In the present study, we showed that there were significant inter- or intra-order differences in WBFs. WBF differences among insect orders and families could be important for the identification of insect species. Furthermore, the correlation between WBF and morphometrics (e.g., TWA) we established can be useful to estimate insect size by WBF or WBF by morphological variables. For example, with the lowest WBF in 11 families of Lepidoptera, Saturnnidae insects have the largest TWA (2964.08–5838.87 mm2) in this study. However, the difference in WBF between some insects was not significant, such as Pantala flavescens (18.85–38.01 Hz) and Anax parthenope julius (28.31–35.8 Hz) (Figure 2d). Thus, the identification of insects by WBF is not feasible, as insects with similar WBF may differ in size; for example, P. flavescens (weight 237.6–416.5 mg and length 46.27–52.28 mm) is smaller than A. parthenope julius (weight 697.4–1308.8 mg and length 66.54–73.75 mm). In addition, our attempts to classify insects into families based on 13 biometric variables had an accuracy of 92.07%. However, the WBF and morphological variables were correlated. WBF, BM, BL, and BW are important variables for radar discrimination of migrating insects [19,33]. When we used only four biometric variables to identify insects into families, our results were only 84.5% accurate. This study also shows that BM, BL, and BW do not have a strong relationship with WBF. These results will provide a theoretical basis for the automatic (radar) identification of insect species.

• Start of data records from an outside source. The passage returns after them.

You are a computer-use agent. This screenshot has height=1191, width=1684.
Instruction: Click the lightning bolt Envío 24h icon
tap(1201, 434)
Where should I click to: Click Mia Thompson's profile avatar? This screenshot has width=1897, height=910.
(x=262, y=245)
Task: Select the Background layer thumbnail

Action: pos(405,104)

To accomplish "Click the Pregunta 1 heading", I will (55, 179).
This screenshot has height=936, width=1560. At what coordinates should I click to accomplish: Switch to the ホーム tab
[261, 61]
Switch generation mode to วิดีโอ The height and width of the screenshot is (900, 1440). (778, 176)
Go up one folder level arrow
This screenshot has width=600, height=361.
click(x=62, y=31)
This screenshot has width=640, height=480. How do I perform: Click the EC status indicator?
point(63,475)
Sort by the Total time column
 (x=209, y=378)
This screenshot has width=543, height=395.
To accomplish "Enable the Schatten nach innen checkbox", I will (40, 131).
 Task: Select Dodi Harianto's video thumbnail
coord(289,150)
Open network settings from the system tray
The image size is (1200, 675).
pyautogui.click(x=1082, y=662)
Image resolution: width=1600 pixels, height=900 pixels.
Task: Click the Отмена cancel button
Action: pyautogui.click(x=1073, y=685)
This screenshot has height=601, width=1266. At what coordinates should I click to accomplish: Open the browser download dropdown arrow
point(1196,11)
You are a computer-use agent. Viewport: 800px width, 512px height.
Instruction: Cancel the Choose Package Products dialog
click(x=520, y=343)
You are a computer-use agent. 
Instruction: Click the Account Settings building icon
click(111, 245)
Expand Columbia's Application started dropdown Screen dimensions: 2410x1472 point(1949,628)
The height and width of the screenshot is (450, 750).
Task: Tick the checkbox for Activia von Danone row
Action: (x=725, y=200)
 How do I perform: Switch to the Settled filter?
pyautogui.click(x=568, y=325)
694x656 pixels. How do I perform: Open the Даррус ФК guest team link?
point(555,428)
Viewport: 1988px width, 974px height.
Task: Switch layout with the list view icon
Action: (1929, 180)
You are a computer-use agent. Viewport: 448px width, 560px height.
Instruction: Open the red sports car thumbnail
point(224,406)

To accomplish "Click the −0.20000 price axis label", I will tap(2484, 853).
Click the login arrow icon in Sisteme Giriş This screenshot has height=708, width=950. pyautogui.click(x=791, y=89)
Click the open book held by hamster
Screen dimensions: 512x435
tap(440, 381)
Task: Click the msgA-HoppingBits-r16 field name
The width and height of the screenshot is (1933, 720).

Flying is an energy-consuming activity [34,35]. Insect size can also affect energy conservation and utilization [36]. Our study showed that both WBF and the relationship between WBF and morphometrics varied among lepidopterans (i.e., mainly pests), neuropterans, and odonates (i.e., natural enemy insects). The WBF differences may indicate the potential differences in energy between migratory pests and natural enemies. Wing flexibility contributes to reducing the energetic requirements of insect flight [37]. The different morphological structures of different groups of insects may affect wing flexibility and, therefore, energetic requirements. Morphological variables (e.g., BM) linked between predator and prey influence energy flow [38]. Future studies will be necessary to focus on the relationships among body size, WBF, and energy metabolism to deepen our understanding of the mechanism between WBF and morphological variables.